Validation of a urine metabolome fingerprint in dog for phenotypic classification

Abstract
Selective breeding of dogs over hundreds of years has inadvertently resulted in breed-specific propensities to particular diseases. Furthermore, it has likely induced more subtle affects on the physiology of certain breeds and moved them from their evolutionary optima. In the absence of obvious disease phenotypes such subtle changes could have yet unrecognised breed-specific implications for health and well-being. Here we have applied NMR metabolomics as a discovery-driven approach to identify the impact of breed on the urinary profile of dog and to determine if non-disease-related breed differences can be identified. Multiple urines were collected non-invasively over a two-week period from seven neutered male Labrador retrievers and miniature Schnauzers. Following NMR analyses by 1-dimensional 1H and 2-dimensional 1H J-resolved (JRES) spectroscopy, principal component analysis revealed that the metabolic variability within each individual is relatively small compared to inter-individual variability, and that some separation between breeds was evident. A supervised model, using partial least squares discriminant analysis (PLS-DA) with class based upon breed, was trained using the JRES data.

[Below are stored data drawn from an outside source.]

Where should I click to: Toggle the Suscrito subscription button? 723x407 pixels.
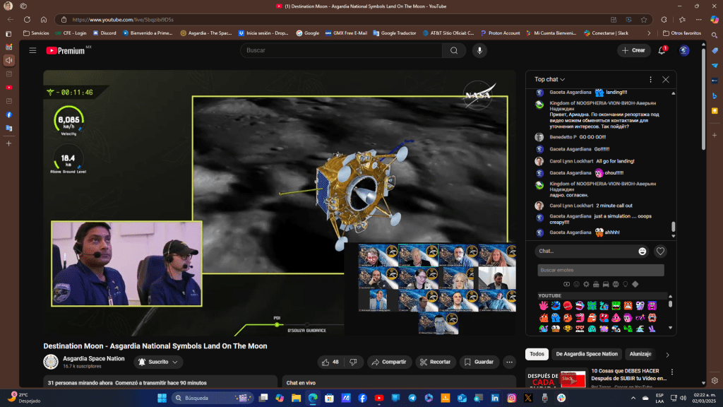(x=158, y=362)
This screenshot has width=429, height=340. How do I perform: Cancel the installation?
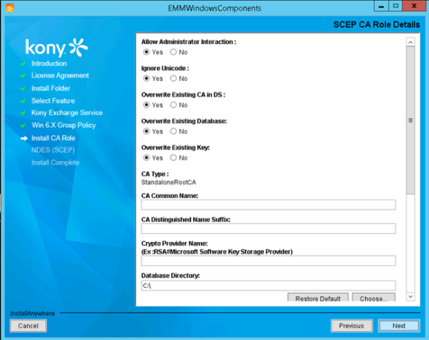28,326
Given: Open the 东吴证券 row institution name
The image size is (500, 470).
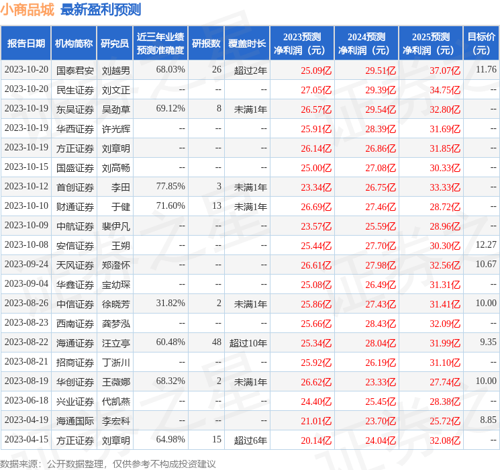Looking at the screenshot, I should (74, 109).
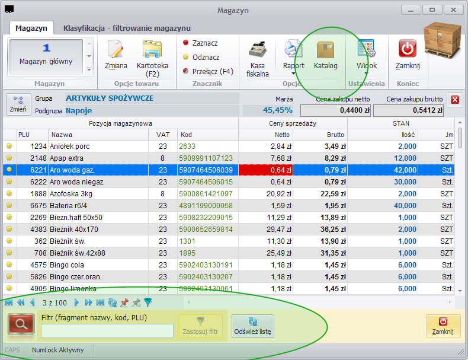The width and height of the screenshot is (468, 360).
Task: Click the funnel filter icon in navigator
Action: click(148, 302)
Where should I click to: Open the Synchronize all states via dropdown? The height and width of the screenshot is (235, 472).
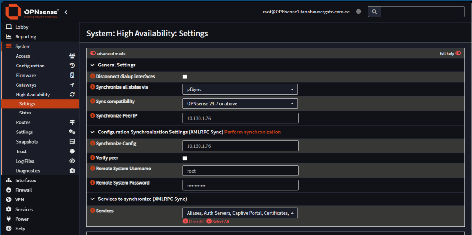click(x=240, y=90)
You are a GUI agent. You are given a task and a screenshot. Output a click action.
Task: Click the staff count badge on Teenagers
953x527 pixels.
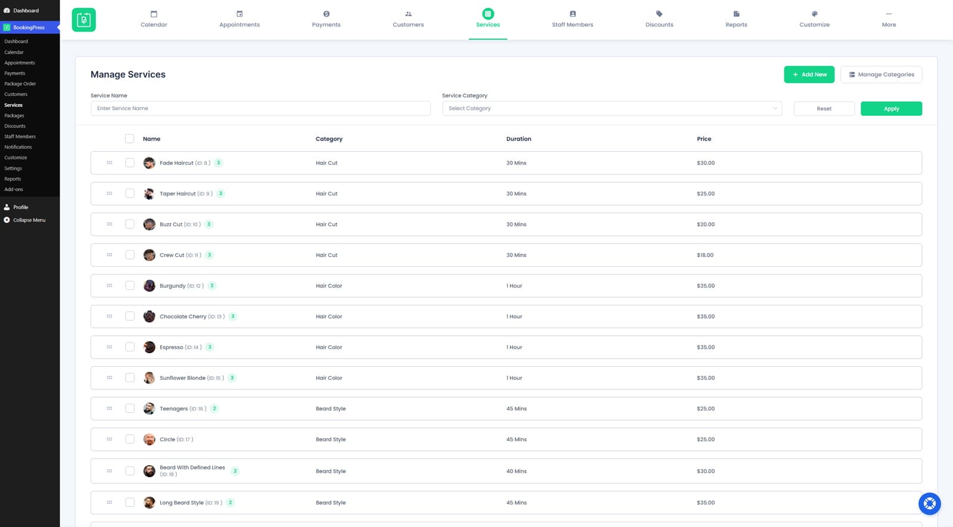click(x=214, y=408)
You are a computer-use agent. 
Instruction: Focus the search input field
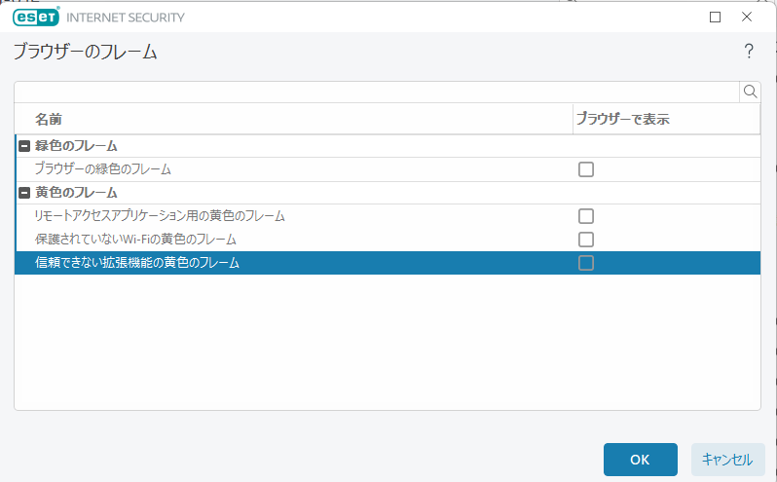tap(376, 92)
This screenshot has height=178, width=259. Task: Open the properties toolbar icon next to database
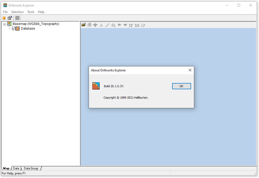click(10, 18)
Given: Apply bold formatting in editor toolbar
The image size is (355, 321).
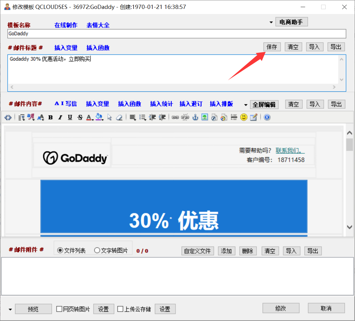Looking at the screenshot, I should [x=50, y=117].
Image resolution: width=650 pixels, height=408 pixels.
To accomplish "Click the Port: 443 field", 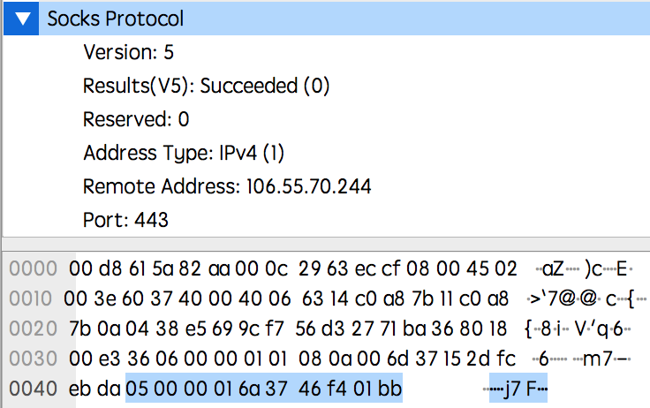I will (125, 219).
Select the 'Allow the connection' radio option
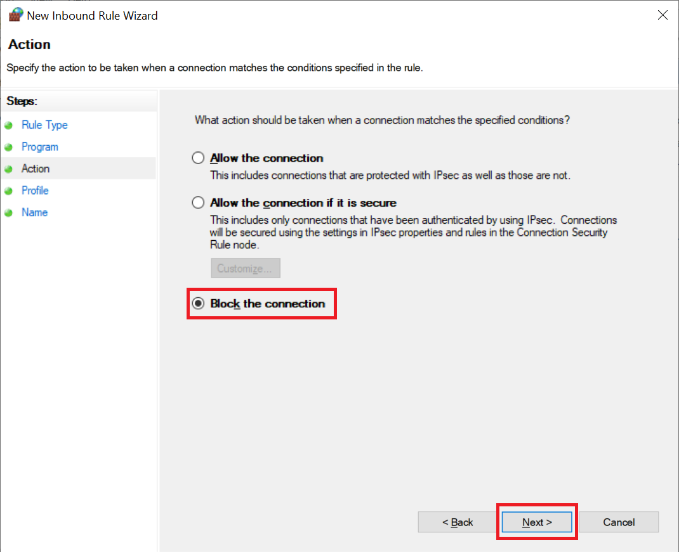This screenshot has width=679, height=552. [199, 158]
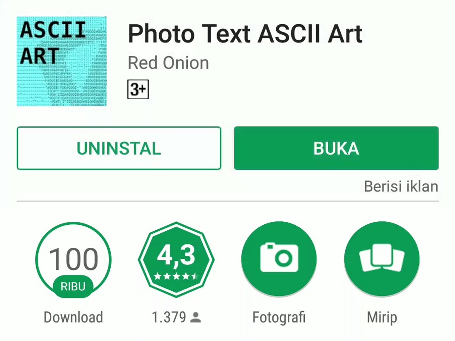Tap the 100 downloads circle badge
The height and width of the screenshot is (341, 455).
pyautogui.click(x=73, y=260)
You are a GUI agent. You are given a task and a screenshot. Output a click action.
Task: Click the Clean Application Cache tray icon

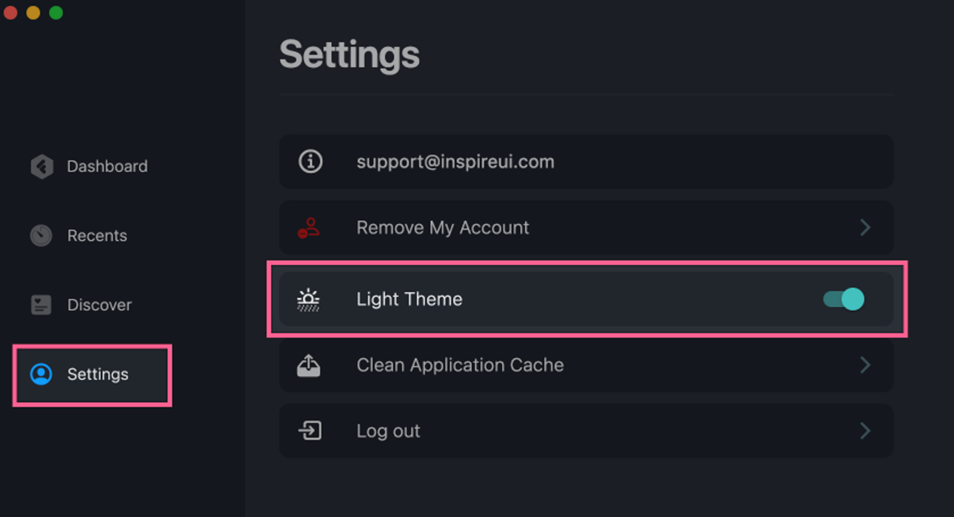(309, 366)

The model predicted correctly the breed of seven additional urines, yielding a model sensitivity and specificity of 100%. Several significant metabolic differences between the breeds were identified. A second model was developed using PLS-DA with class based upon individual dogs, which again achieved high classification accuracy for the test set. Overall, this confirms that canine urine is information-rich and that breed is a major determinant of urinary metabolic fingerprints. In the future this may enable a more accurate development of specific nutritional care for an individual or breed.